The biggest feature within the Alpha 6 release is our new telemetry feature. Rafiki will collect, sanitize, and report test network data to a central service run by the Interledger Foundation. This allows us to gain insights into the adoption of ILP and the growth of the network in general. We are testing it in testnet first, before we release this feature for livenet deployments of Rafiki. If you want to learn more about our telemetry, please check out our docs.

Payment Liquidity

Alpha 6 also deprecates event liquidity in favor of payment liquidity. So far, liquidity management for incoming and outgoing payments was handled based on the webhook events fired when these Open Payments resources were created and completed. From feedback we have gathered from our integrators, payment liquidity is considered to be more intuitive. Hence, we have deprecated the event liquidity endpoints and added new endpoints to deposit and withdraw liquidity from incoming and outgoing events. For more details, check out the Admin API documentation.

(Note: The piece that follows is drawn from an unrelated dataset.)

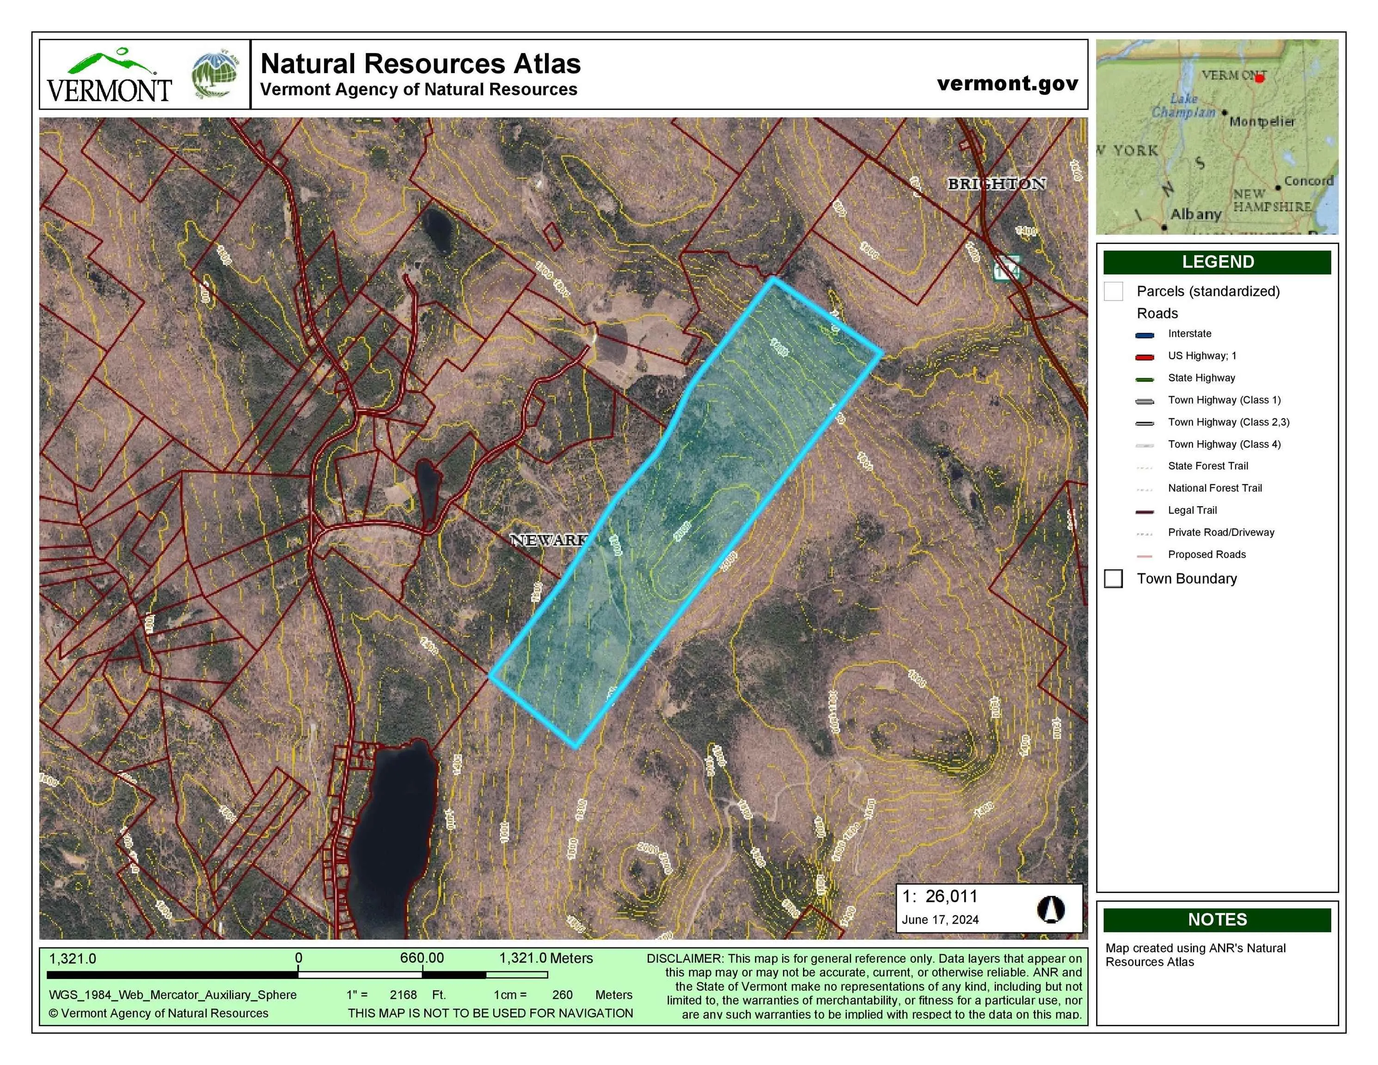Click the LEGEND header bar
Viewport: 1378px width, 1065px height.
pos(1217,262)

Postman adieu, hello Bruno

Over the months, we have become more and more frustrated with Postman and its hybrid synchronization with its own servers and Github. Furthermore, generating request signatures for Open Payments in Postman pre-request scripts has been cumbersome due to the limitations of WebCrypto. And let’s not get me started on the costs of Postman! We have now fully completed our transition to Bruno, an Open Source API client that only syncs using git and uses very readable collection files. Additionally, it allows us to load npm packages, which will remove the dependency on an AWS lambda function for signature generation in our pre-request scripts. I call this a total success!

Upcoming Changes

It’s time to tighten our security. We are working on securing Rafiki’s Admin APIs as well as the Admin UI. Additionally, we are introducing protection against commonly known GraphQL attack vectors. With the help of our new devops engineer, Tadej, we will improve our release pipeline such that we are ready for our first beta release as soon as all those security issues are fixed.